-- PAGE start --
But, after the event, I started to think it was not me that was wrong – it was a society that was so unaccepting of emotions, so intolerant of temperamental differences and so judgemental about achievement, affluence and appearances. In my working life as a registered nurse, I excelled at looking after others’ emotional needs but had totally neglected my own. I believe it is worse for males; our society expects them to be strong, rational – anything but emotional. I found Susan Cain’s work on introversion, and Elaine Aron’s work on sensory processing sensitivity – I strongly identified with both. It was an enormous relief to realise I was not alone, not the only one who felt like a misfit in an insensitive, extroverted world. I began a master’s degree, looking at society and these issues, linking my research back to my experience.
-- PAGE end --
-- LISTED ENTRIES start --
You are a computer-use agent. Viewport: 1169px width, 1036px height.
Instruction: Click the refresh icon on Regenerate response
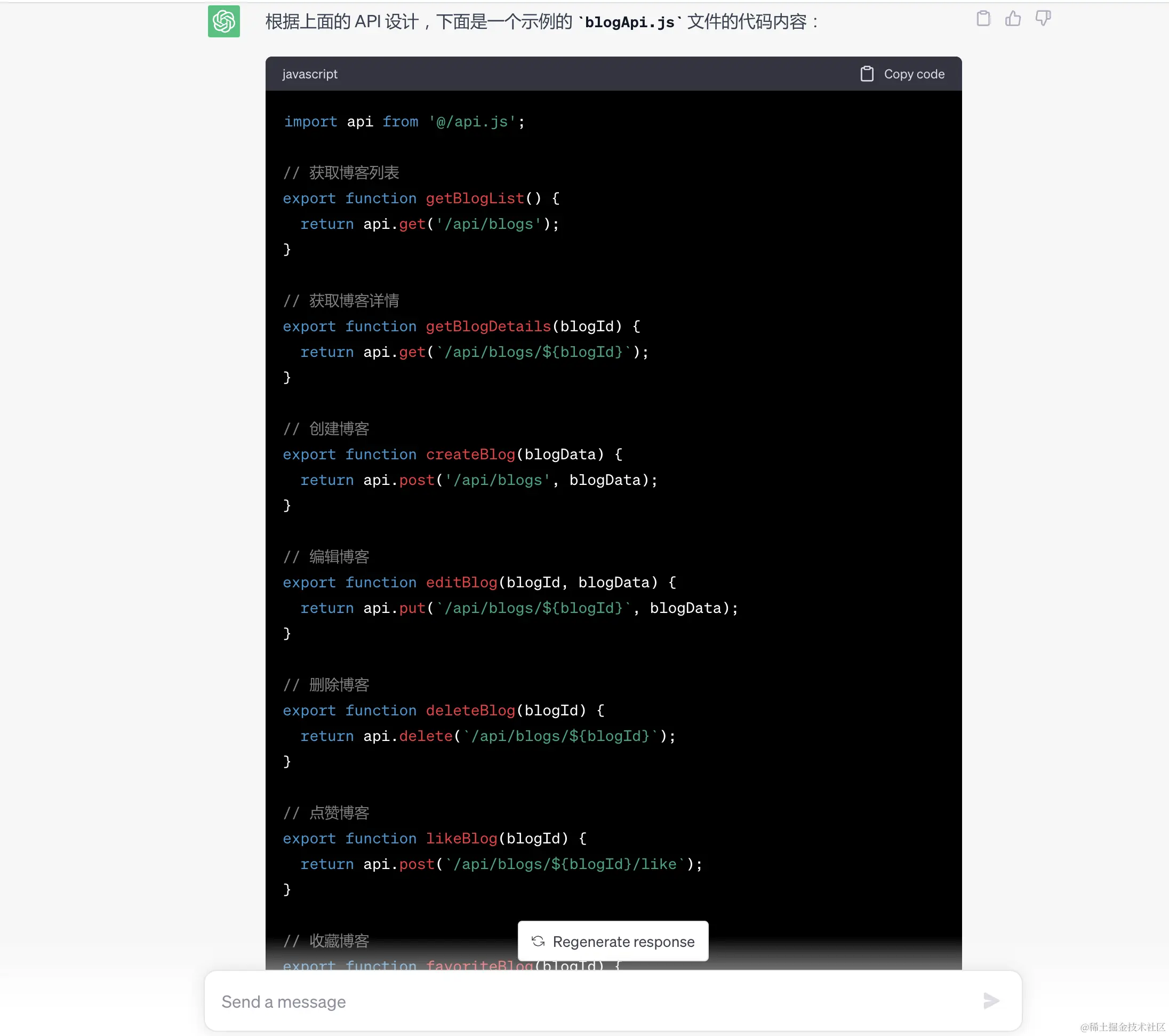pyautogui.click(x=538, y=941)
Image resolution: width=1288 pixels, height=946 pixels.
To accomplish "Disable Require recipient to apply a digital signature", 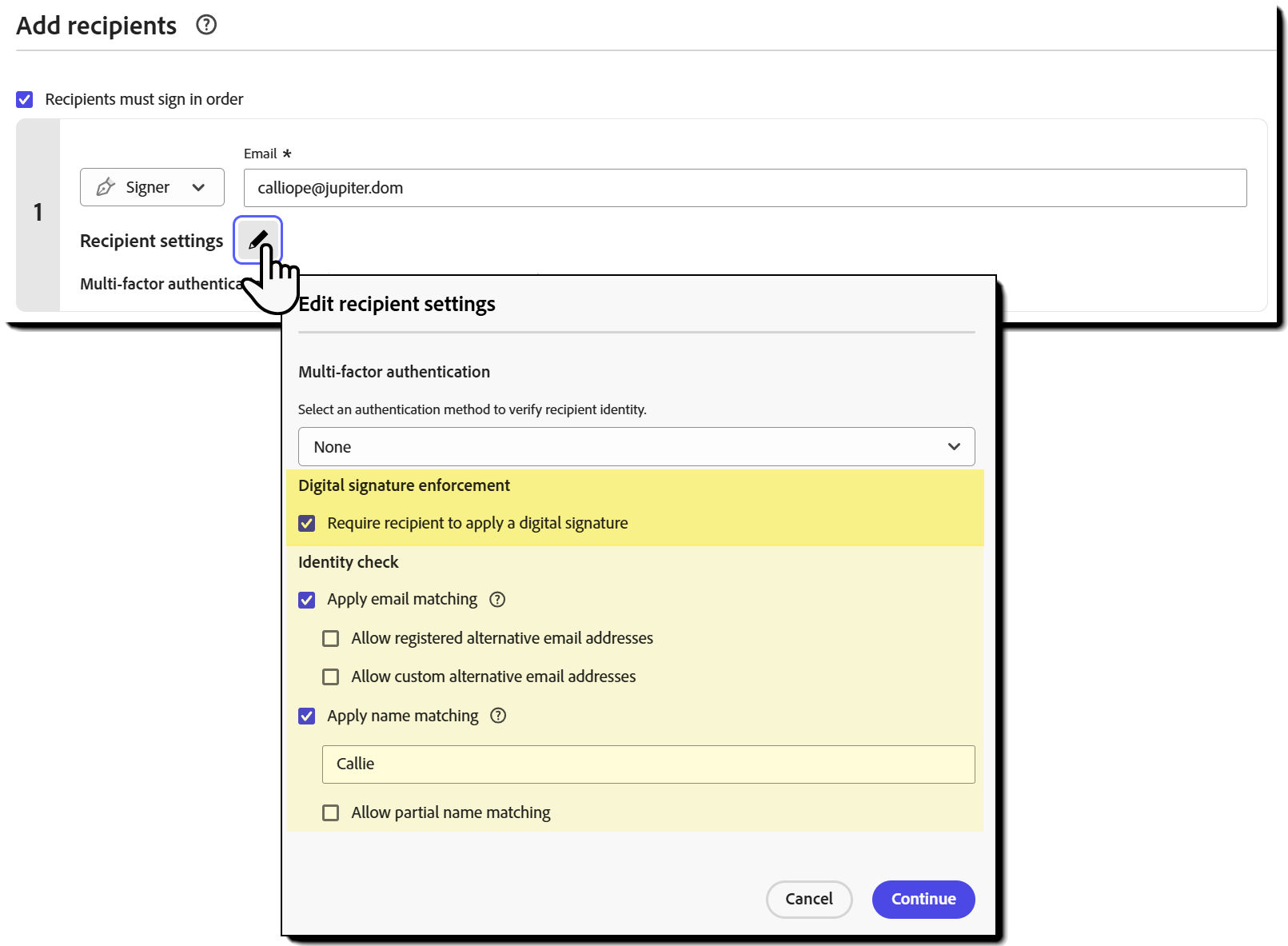I will click(307, 523).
-- LISTED ENTRIES end --
Carry the personal account of sensitivity and introversion forward from its final sentence, keeping its first-person voice.

I have found there are many who agree that we need to rethink how we relate to our emotions – especially those we consider ‘negative’. The idea that we can just push through or ignore emotions is wrong. In her book, ‘Emotional Agility’, Susan David, PhD, links the acceptance of normal human emotions to resilience. Jonice Webb, PhD, has studied childhood emotional neglect and its impact in later life. We all need to learn to recognise emotions and find a way of accepting them rather than denying or repressing them, something neither my brother nor I were taught.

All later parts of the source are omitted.